MBS RECAP: 2/7/2012


10yr spiked up just after 1pm and MBS prices fell past their 103-19 pivot in Fannie 3.5’s. Does that mean that the 3yr note auction is exclusively behind that market movement? Yes and no…

In and of themselves, 2 and 3yr auctions aren’t enough to move the whole pile of Treasuries as they ostensibly have today. But given the current backdrop of bond market weakness following last week’s NFP, and the fact that any bounce back versus that weakness was largely due to ongoing uncertainty over the Greek bailout negotiations, there’s a fair amount of inherent bearishness seeking to run its course within the range in bond markets. This was actually likely to be the case even BEFORE NFP, and now the higher probability scenario is simply playing out.
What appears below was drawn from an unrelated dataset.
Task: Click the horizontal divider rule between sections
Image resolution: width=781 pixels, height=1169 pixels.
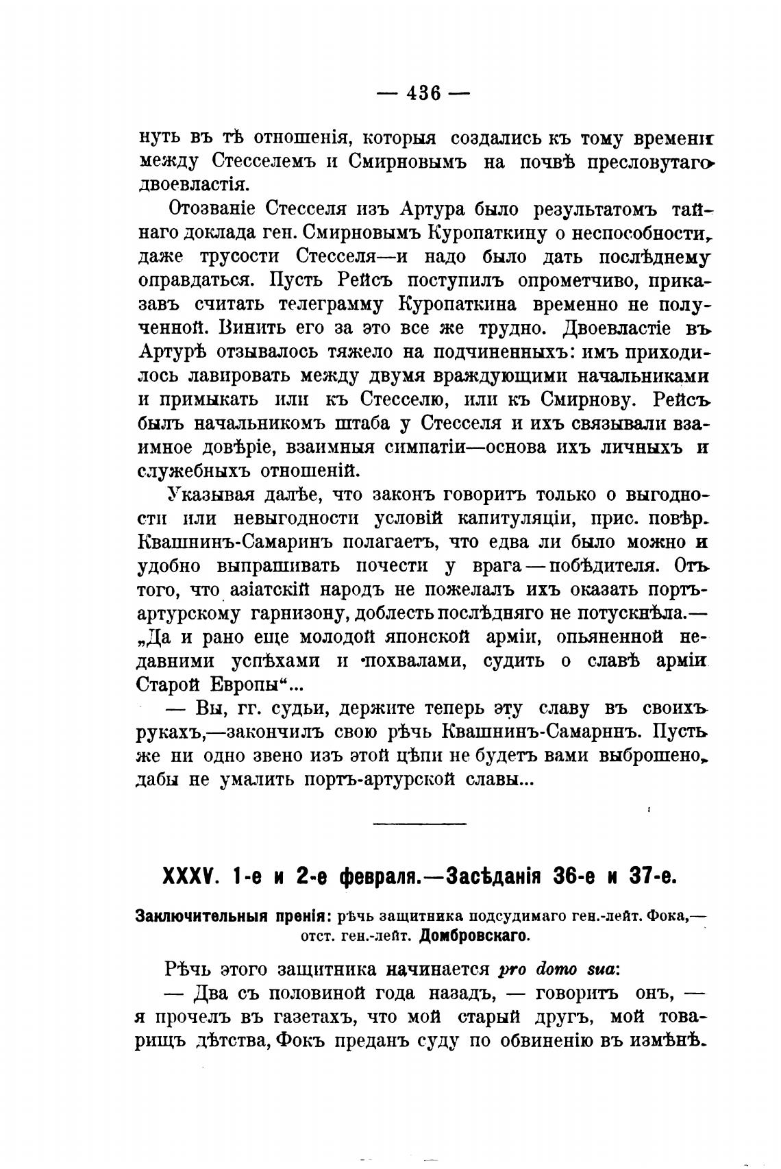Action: click(x=419, y=822)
That means that while the 3yr auction wasn’t quite weak enough to justify current losses, it was enough to add on to the pre-existing momentum. News out of Greece is now exacerbating the problem.

At first, it looked like breaking news that today’s meeting was postponed until tomorrow would HELP bond markets. Indeed this was the case at first. But then a second wire crossed that clarified the reason for the postponement was that political leaders had yet to get a draft of the bailout agreement. This apparently was less of a concern to the general “risk-on” sentiment compared to other potential reasons for meeting postponement.

MBS are currently trying to dig their heels in at 103-19 and treat those levels as a floor for the rest of the day, and seem to be capable of such things as long as 10yr yields treat 1.99 as a ceiling, a feat they’ve been trying to demonstrate for the past 15 minutes or so.

Even so, the current level of weakness is very likely enough for a few lenders to be considering reprices for the worse, and just as it was earlier in the day, those risks would increase with prices of Fannie 3.5’s falling below 103-19.